8. A machine learning-based dynamic monitoring system for tumor susceptibility, wherein the system implements the method as described in any one of claims 1 to 7, characterized in that, include: The module is used to acquire dynamic monitoring data of the subjects and transform the dynamic monitoring data into a spatial discrete set in three-dimensional space. Each unit in the spatial discrete set contains spatial coordinate parameters, time parameters, and Doppler frequency shift feature parameters. The fitting module is used to fit the spatial coordinate parameters of all units in the spatial discrete set and construct a spatial trend feature analytical hypersurface. The partitioning module is used to determine a boundary-constrained four-dimensional domain based on the projected boundaries of each unit in the spatial discrete set on the spatial trend characteristic analytical hyperface. Based on the projection clustering density distribution of the spatial coordinate parameters of each unit in the spatial discrete set onto the spatial trend feature analysis hyperplane, the boundary constraint four-directional domain is partitioned to obtain multiple grid point heterogeneous partitioning blocks. The computation module is used to map each unit in the spatial discrete set to the corresponding grid point heterogeneity partitioning block to obtain a discrete subset of belonging features; Extract the distribution moment features of the Doppler frequency shift feature parameters of each discrete attribution feature subset, and calculate the local heterogeneity adjustment parameter; The separation module is used to weight and aggregate all local heterogeneity adjustment parameters to generate a global adaptive compensation quantity. Based on the global adaptive compensation amount, the spatial discrete set is separated to obtain a dynamic component feature subset; The output module is used to sort the Doppler frequency shift feature parameters in the dynamic component feature subset by time and input them into a pre-trained improved dense connection network model to obtain the dynamic monitoring results of tumor susceptibility.
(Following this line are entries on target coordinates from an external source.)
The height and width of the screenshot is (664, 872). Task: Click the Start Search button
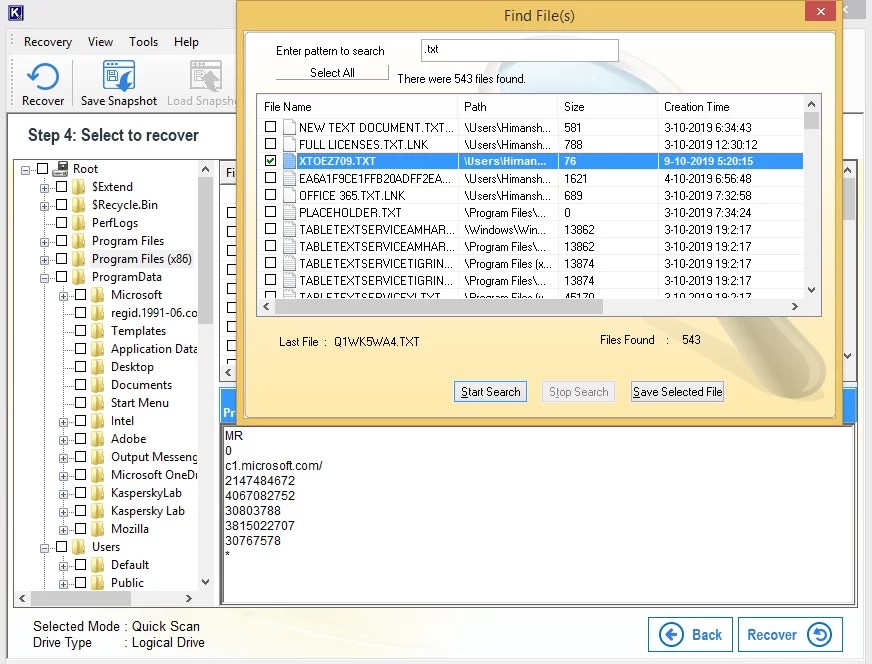[490, 391]
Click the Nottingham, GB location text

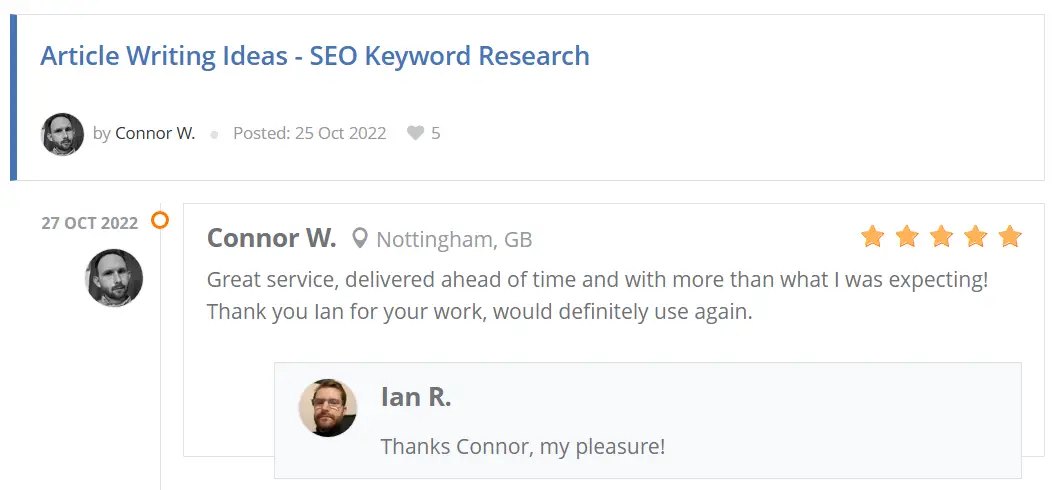point(454,239)
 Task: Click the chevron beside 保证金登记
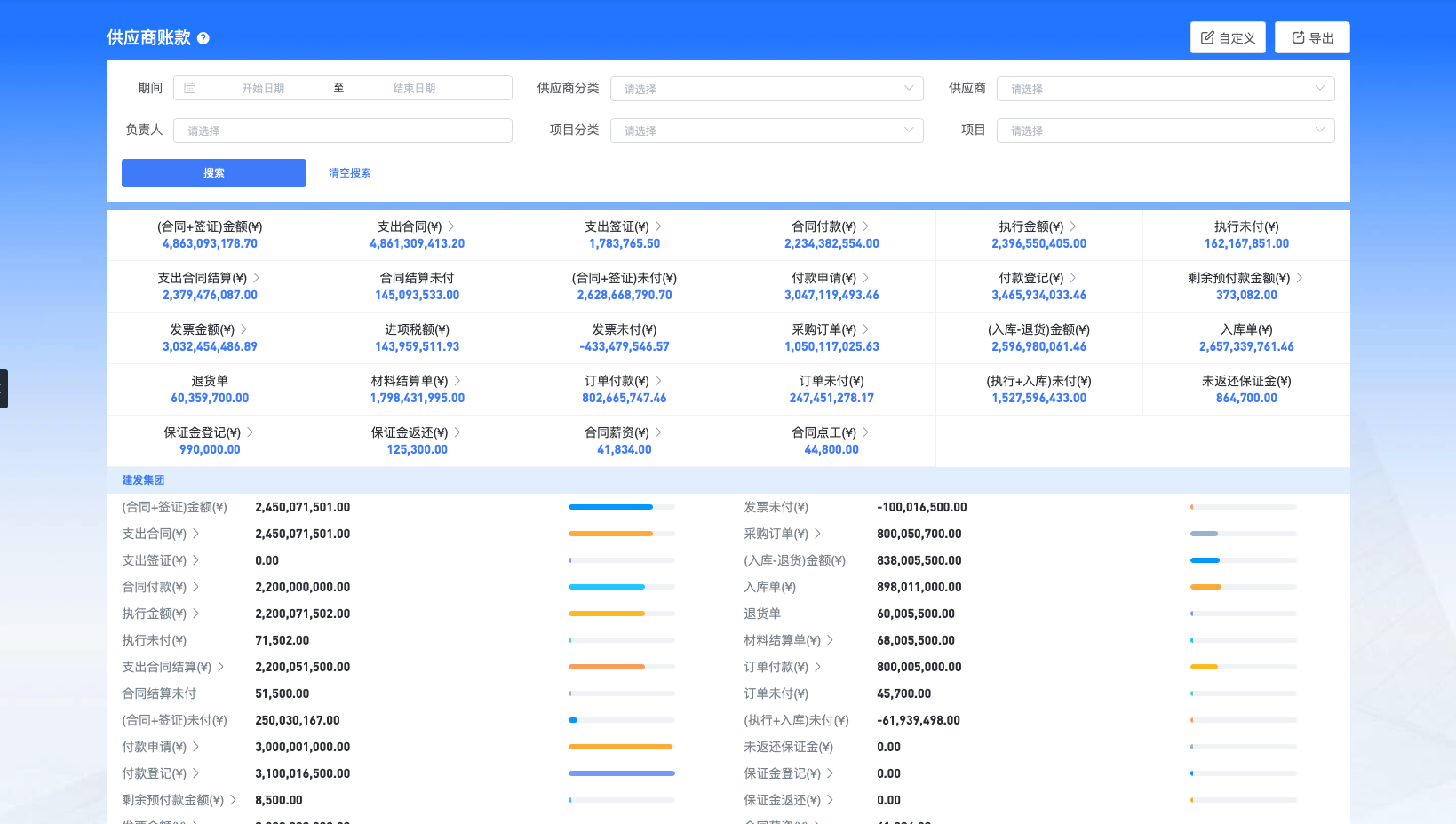251,432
9. A computing device, characterized in that, include: One or more processors; A storage device for storing one or more programs, which, when executed by one or more processors, cause the one or more processors to implement the method as described in any one of claims 1 to 7.

10. A computer-readable storage medium, characterized in that, The computer-readable storage medium stores a program that, when executed by a processor, implements the method as described in any one of claims 1 to 7.